[[ PAGE TEXT, beginning ]]

The Nationals leader and Member for Murray Plains, Peter Walsh, says regional Victorians have just been hit with another price rise for the privilege of taking a trip on one of the state’s most underperforming services – the train.
That is, Mr Walsh added, if they even get a train. In too many cases they end up jammed into a bus.
He said passengers on lines to his electorate will now pay an extra 1.1 per cent (on average) and, for example, V/Line passengers on the Bendigo line will see seven-day passes add an extra $104 to yearly travel.
“Of course if you live in Echuca, for example, which is serviced by that line, you will mostly get a bus from Bendigo,” Mr Walsh said.
“But if you do get the train you end up on the slow train to nowhere because the line is not safe to travel at normal speeds because the Andrews Labor government doesn’t care about regional infrastructure – it is busy wasting billions of taxpayer dollars on botched road and rail projects in Melbourne,” he added.
“And that is typical of the rail network across the state – we get to pay more for a substandard service.”
Mr Walsh said the price rise took effect on January 1 – reversing a fare freeze applied during the pandemic.

[[ PAGE TEXT, end ]]
[[ MATERIAL SHOWN, beginning ]]

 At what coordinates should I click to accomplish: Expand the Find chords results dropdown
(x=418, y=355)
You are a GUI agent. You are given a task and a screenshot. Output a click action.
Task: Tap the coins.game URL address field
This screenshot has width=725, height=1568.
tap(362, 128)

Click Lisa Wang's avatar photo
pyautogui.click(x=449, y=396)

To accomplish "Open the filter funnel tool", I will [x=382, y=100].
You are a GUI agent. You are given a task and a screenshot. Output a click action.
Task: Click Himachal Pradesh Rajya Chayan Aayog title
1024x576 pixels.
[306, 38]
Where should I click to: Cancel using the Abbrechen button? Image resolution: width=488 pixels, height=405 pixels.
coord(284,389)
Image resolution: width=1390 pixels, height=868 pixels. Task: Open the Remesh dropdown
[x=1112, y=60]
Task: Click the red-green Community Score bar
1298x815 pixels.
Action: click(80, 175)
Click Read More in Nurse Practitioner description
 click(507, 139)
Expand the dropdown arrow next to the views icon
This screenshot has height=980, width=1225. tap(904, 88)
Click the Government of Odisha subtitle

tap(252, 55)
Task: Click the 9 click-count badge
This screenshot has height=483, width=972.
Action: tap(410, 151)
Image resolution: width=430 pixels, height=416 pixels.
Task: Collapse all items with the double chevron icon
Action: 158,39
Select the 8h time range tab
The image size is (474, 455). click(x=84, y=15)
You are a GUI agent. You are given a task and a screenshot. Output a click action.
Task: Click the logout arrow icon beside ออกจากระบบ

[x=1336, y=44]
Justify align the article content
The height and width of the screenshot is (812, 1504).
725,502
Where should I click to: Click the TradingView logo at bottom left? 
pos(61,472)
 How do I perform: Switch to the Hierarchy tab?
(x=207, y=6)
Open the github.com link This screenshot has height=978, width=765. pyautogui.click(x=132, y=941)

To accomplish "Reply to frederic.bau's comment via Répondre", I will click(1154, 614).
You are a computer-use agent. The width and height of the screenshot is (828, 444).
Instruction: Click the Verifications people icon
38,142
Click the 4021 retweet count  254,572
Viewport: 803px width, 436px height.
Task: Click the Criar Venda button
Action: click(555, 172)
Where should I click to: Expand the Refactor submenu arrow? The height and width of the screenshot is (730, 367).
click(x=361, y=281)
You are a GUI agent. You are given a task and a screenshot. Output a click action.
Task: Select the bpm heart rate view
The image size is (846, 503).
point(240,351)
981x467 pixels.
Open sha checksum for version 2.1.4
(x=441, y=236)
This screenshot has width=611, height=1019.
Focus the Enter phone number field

[[ MATERIAL SHOWN, end ]]

WHAT TO WORK ON: Continue the news report on the regional Victorian train fare rise from the point where it stops.

RESULT OF THE EXERCISE:
But he said it comes at the wrong time, as not only are many Victorians still struggling to make ends meet and pay the bills, patronage across the network remains at record lows.
Data from the Department of Transport shows passenger trips have plummeted through lockdowns, with just 600,000 trips per day across the state – down from 1.66 million per day before the pandemic began.
For the Bendigo V/Line services, patronage has dropped from 8055 trips a day in 2018-19 to 2740 in 2020-21.
“Fares were frozen during the COVID pandemic after Labor’s poorly managed response left hundreds of thousands of people out of work and unable to pay the bills or forced to close their business,” Mr Walsh said.
“We should be encouraging locals to find more reasons to choose public transport to travel, not fewer,” he said.
“Higher fares put more pressure on people still struggling to make ends meet, on sick regional Victorians travelling to Melbourne for medical appointments and is less incentive for office workers to get back to the CBD.
“Everyone can now see Labor can’t manage major projects, let alone the economy, which has left Daniel Andrews swimming in debt and desperate to plug billions of dollars in cost blowouts, no matter the cost to Victorians.”